Stored data entries:

■ ■ ■ ■ ■

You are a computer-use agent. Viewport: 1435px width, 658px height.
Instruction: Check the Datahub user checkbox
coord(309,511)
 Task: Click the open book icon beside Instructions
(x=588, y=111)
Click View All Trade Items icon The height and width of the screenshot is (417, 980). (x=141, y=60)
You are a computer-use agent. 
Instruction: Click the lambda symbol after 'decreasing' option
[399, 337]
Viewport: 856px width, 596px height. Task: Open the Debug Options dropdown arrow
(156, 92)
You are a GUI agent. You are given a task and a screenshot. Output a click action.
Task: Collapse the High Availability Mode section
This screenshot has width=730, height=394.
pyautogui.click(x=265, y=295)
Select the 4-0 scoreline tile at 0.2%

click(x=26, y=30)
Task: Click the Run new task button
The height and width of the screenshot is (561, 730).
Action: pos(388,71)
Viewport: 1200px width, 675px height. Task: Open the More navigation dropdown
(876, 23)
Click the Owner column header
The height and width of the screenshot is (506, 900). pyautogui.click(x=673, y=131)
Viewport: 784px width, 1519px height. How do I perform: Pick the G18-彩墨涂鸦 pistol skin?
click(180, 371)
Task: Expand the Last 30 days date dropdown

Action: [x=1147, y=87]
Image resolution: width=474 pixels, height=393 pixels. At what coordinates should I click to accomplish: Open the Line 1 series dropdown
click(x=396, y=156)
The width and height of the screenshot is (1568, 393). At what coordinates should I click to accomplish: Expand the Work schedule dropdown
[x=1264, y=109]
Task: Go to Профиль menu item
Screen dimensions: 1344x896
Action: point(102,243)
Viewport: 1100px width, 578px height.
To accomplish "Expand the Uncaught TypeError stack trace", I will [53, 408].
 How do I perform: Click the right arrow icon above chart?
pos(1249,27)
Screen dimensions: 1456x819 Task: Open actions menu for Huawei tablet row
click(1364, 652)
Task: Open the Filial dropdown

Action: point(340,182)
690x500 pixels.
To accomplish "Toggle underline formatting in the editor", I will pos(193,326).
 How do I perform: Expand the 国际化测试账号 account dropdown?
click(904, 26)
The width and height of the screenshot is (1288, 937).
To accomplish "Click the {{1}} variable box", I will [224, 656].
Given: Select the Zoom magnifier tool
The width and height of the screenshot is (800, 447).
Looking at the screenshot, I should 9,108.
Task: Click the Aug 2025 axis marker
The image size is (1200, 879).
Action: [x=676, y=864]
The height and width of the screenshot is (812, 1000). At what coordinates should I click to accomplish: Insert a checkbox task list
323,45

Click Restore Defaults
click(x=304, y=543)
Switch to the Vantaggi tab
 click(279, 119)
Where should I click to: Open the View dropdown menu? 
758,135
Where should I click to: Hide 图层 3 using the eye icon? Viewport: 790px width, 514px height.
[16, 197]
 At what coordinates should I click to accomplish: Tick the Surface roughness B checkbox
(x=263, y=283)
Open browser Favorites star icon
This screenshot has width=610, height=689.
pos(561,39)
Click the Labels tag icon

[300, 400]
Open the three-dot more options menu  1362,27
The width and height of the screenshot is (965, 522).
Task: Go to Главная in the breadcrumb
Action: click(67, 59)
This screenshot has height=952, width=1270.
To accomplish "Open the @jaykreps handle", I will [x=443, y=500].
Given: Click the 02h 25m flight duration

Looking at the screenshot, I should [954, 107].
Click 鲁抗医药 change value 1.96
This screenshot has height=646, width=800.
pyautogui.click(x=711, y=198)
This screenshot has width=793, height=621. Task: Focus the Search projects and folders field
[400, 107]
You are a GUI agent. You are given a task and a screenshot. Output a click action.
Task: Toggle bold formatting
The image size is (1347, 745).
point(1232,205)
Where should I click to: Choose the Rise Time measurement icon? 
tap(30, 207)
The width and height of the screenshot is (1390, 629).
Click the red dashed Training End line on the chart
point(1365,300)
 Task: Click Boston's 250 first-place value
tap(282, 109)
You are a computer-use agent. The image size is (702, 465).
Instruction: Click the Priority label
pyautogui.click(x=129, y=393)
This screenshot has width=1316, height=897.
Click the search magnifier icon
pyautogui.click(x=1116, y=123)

■ ■ ■ ■ ■

Required action: Starting at the line that contains "The height and width of the screenshot is (812, 1000).", quote each remaining line of the entries above, unchanged.

Answer box:
The height and width of the screenshot is (812, 1000). At what coordinates should I click to accomplish: Insert a checkbox task list
323,45

Click Restore Defaults
click(x=304, y=543)
Switch to the Vantaggi tab
 click(279, 119)
Where should I click to: Open the View dropdown menu? 
758,135
Where should I click to: Hide 图层 3 using the eye icon? Viewport: 790px width, 514px height.
[16, 197]
 At what coordinates should I click to accomplish: Tick the Surface roughness B checkbox
(x=263, y=283)
Open browser Favorites star icon
This screenshot has width=610, height=689.
pos(561,39)
Click the Labels tag icon

[300, 400]
Open the three-dot more options menu  1362,27
The width and height of the screenshot is (965, 522).
Task: Go to Главная in the breadcrumb
Action: click(67, 59)
This screenshot has height=952, width=1270.
To accomplish "Open the @jaykreps handle", I will [x=443, y=500].
Given: Click the 02h 25m flight duration

Looking at the screenshot, I should [954, 107].
Click 鲁抗医药 change value 1.96
This screenshot has height=646, width=800.
pyautogui.click(x=711, y=198)
This screenshot has width=793, height=621. Task: Focus the Search projects and folders field
[400, 107]
You are a GUI agent. You are given a task and a screenshot. Output a click action.
Task: Toggle bold formatting
The image size is (1347, 745).
point(1232,205)
Where should I click to: Choose the Rise Time measurement icon? 
tap(30, 207)
The width and height of the screenshot is (1390, 629).
Click the red dashed Training End line on the chart
point(1365,300)
 Task: Click Boston's 250 first-place value
tap(282, 109)
You are a computer-use agent. The image size is (702, 465).
Instruction: Click the Priority label
pyautogui.click(x=129, y=393)
This screenshot has width=1316, height=897.
Click the search magnifier icon
pyautogui.click(x=1116, y=123)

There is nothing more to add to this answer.